In 2013, the lives of millions of starfish mysteriously died out. Limbs that were once strong, explored the arms in search of sustenance, shrank and moved away from the rest of the body and melted into a diseased wrapper.
“There were guns everywhere,” said environmentalist Drew Harvell The AtlanticEd Yong last year. “It looked like an explosive area.”
The sad remains of these animals, which are often able to regenerate their own limbs, spread across the west coast of North America, in one of the largest wildlife mortality events ever recorded. More than 20 species of starfish died.
In some areas, the sunflower star (Pycnopodia helianthoides) populations fell by about 90% on average in weeks, a loss that wiped out this once common and abundant species from most of its area in a few years.
The culprit that caused this starfish (SSW) waste even reached starfish in captivity and killed individual animals in a matter of days.
Bed of Pisaster ochraceus disintegrating from starfish destruction syndrome. (Elizabeth Cerny-Chipman / Oregon State University / CC BY-SA 2.0)
This led scientists to suspect that some kind of pathogen, such as a virus or a bacterium, was infecting these impressive sea creatures. However, later studies exonerated the suspect from the main virus.
Meanwhile, more starfish deaths occurred worldwide, including half the world in Port Phillip Bay, Australia.
Now, San Francisco State University marine biologist Citlalli Aquino and colleagues have finally unraveled the mystery, showing that something much more complicated was happening.
By comparing the types of bacteria within healthy starfish and those suffering from wasting disease, the researchers found that bacteria that thrive in low-oxygen environments were abundant in diseased animals, as were copiotrophs, bacteria that they like environments with high nutrients.
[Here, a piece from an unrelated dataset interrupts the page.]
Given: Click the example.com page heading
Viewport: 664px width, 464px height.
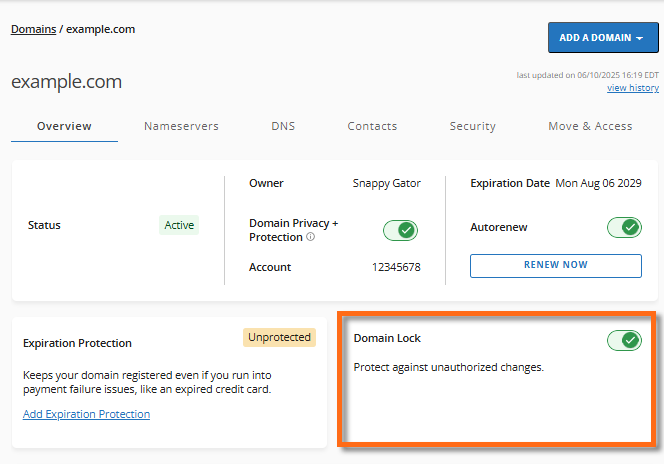Looking at the screenshot, I should pos(66,82).
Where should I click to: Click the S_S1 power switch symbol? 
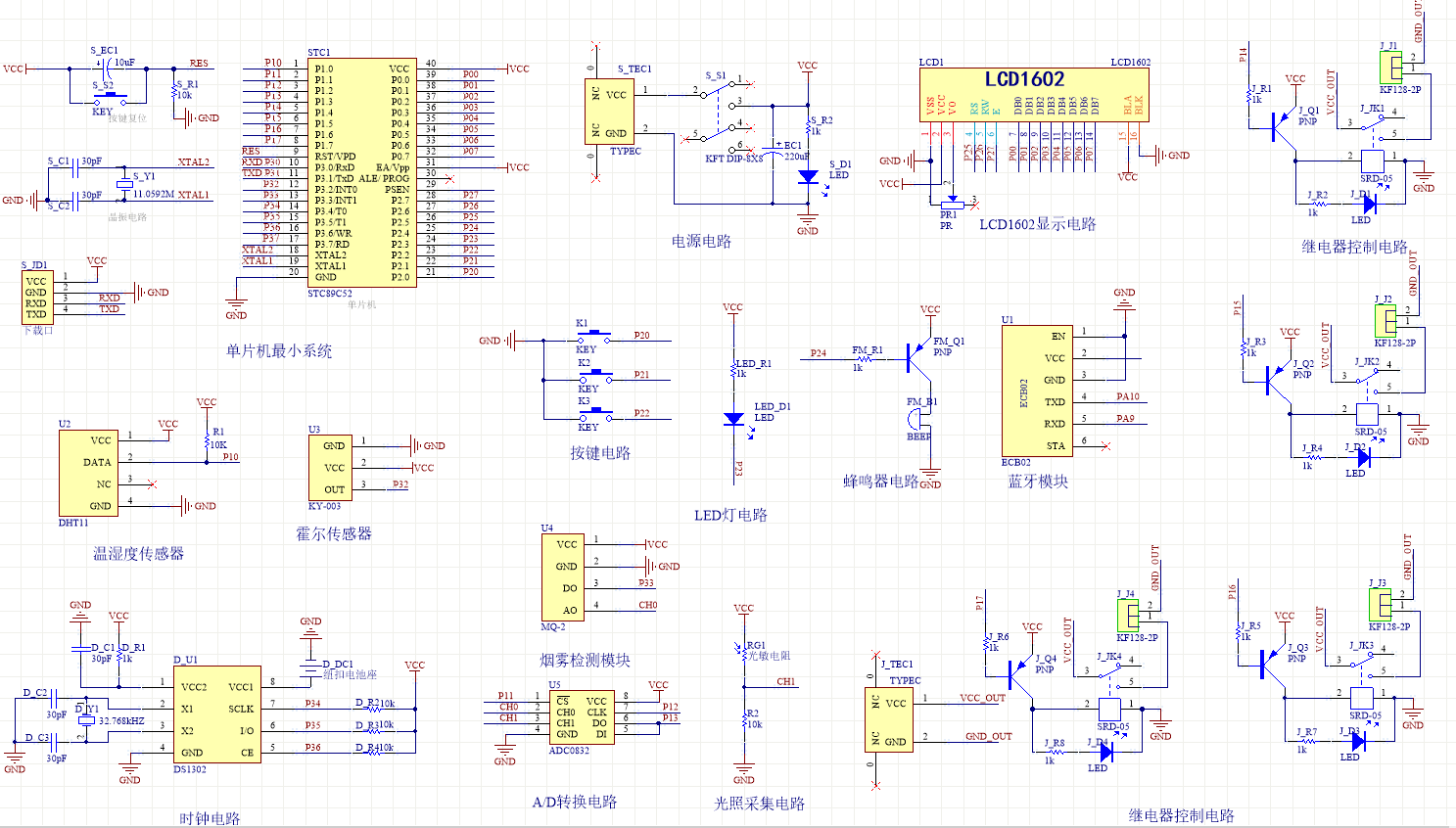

Experiments back in the lab confirmed that depletion of oxygen water caused tissue fusion injuries in 75 percent of starfish. The addition of excess nutrients or phytoplankton to the water also caused the starfish’s health to decline.
By re-analyzing tissue samples from the 2013 event, the researchers detected excess nitrogen, a sign that these animals suffocated to death.
“Starfish diffuse oxygen through its outer surface through small structures called papules or gills in the skin,” said Ian Hewson, a marine microbiologist at Cornell University. “If there isn’t enough oxygen around the papules, the starfish can’t breathe.”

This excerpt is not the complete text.